● **How to complete this task**
The lines to repeat run from the one containing "Aviso Legal (423, 2567)" through the last line of the records below; repeat them exactly and give nothing more.

↓↓↓

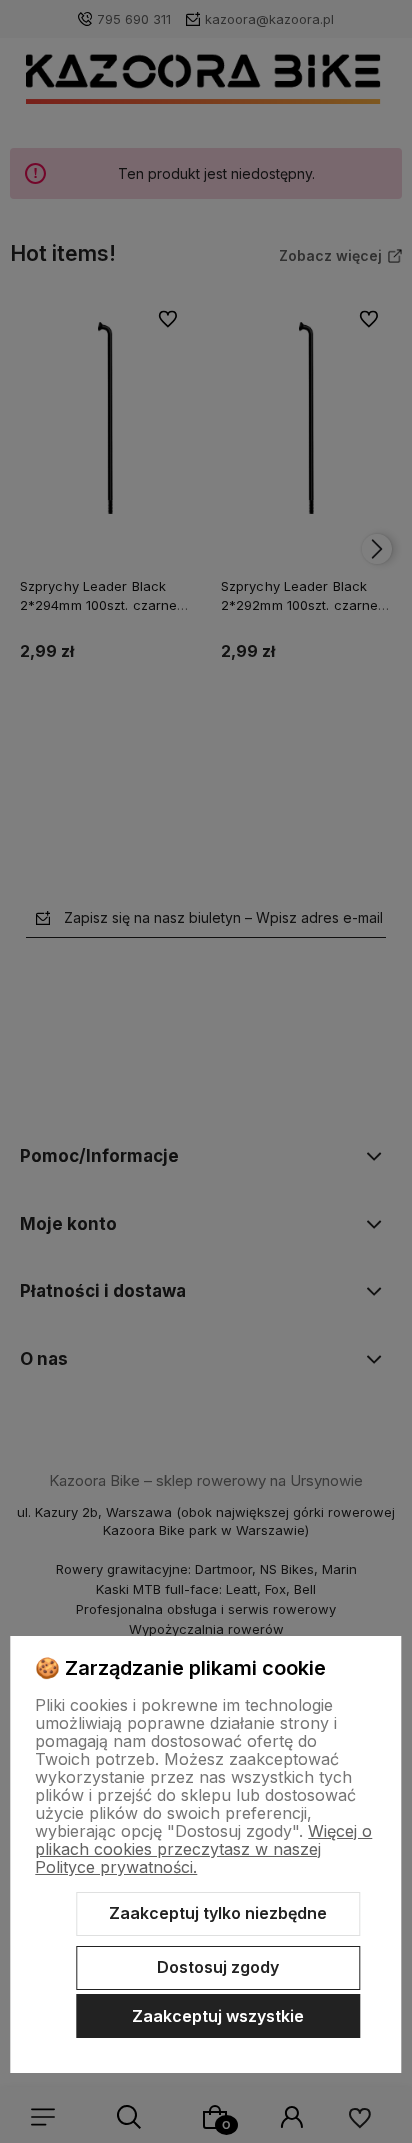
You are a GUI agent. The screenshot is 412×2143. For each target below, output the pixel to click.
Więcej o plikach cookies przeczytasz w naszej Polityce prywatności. (203, 1849)
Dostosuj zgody (218, 1967)
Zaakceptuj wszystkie (218, 2016)
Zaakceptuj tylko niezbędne (218, 1913)
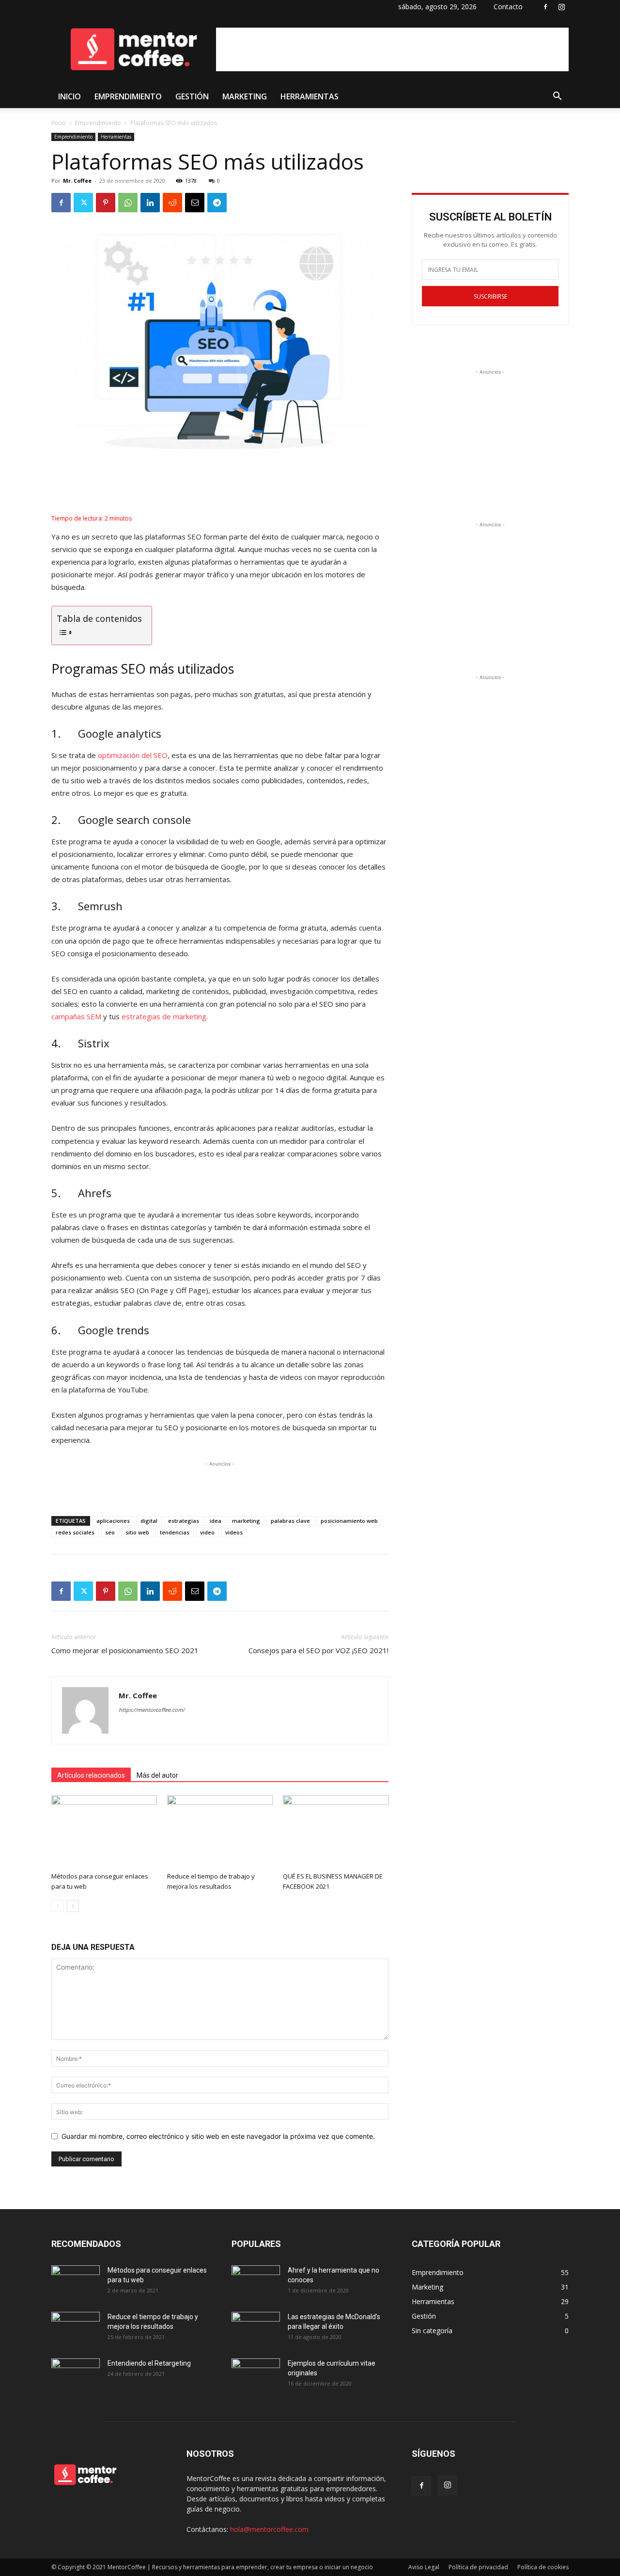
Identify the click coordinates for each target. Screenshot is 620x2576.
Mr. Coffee (77, 180)
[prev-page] (57, 1906)
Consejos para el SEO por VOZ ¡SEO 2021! (318, 1650)
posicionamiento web (349, 1520)
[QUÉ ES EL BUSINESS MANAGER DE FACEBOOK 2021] (335, 1831)
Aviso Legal (423, 2567)
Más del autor (157, 1775)
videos (234, 1532)
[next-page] (73, 1906)
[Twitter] (83, 202)
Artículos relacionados (91, 1775)
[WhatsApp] (128, 202)
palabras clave (290, 1520)
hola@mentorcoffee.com (269, 2529)
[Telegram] (217, 202)
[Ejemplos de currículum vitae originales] (256, 2375)
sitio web (137, 1532)
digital (148, 1520)
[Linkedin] (150, 202)
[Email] (194, 202)
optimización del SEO (133, 755)
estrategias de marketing (164, 1016)
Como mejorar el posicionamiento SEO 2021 (125, 1650)
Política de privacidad (478, 2567)
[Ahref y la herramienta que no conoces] (256, 2282)
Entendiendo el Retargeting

↑↑↑

● **Answer to the exercise**
Aviso Legal (423, 2567)
Más del autor (157, 1775)
videos (234, 1532)
[next-page] (73, 1906)
[Twitter] (83, 202)
Artículos relacionados (91, 1775)
[WhatsApp] (128, 202)
palabras clave (290, 1520)
hola@mentorcoffee.com (269, 2529)
[Telegram] (217, 202)
[Ejemplos de currículum vitae originales] (256, 2375)
sitio web (137, 1532)
digital (148, 1520)
[Linkedin] (150, 202)
[Email] (194, 202)
optimización del SEO (133, 755)
estrategias de marketing (164, 1016)
Como mejorar el posicionamiento SEO 2021 (125, 1650)
Política de privacidad (478, 2567)
[Ahref y la herramienta que no conoces] (256, 2282)
Entendiendo el Retargeting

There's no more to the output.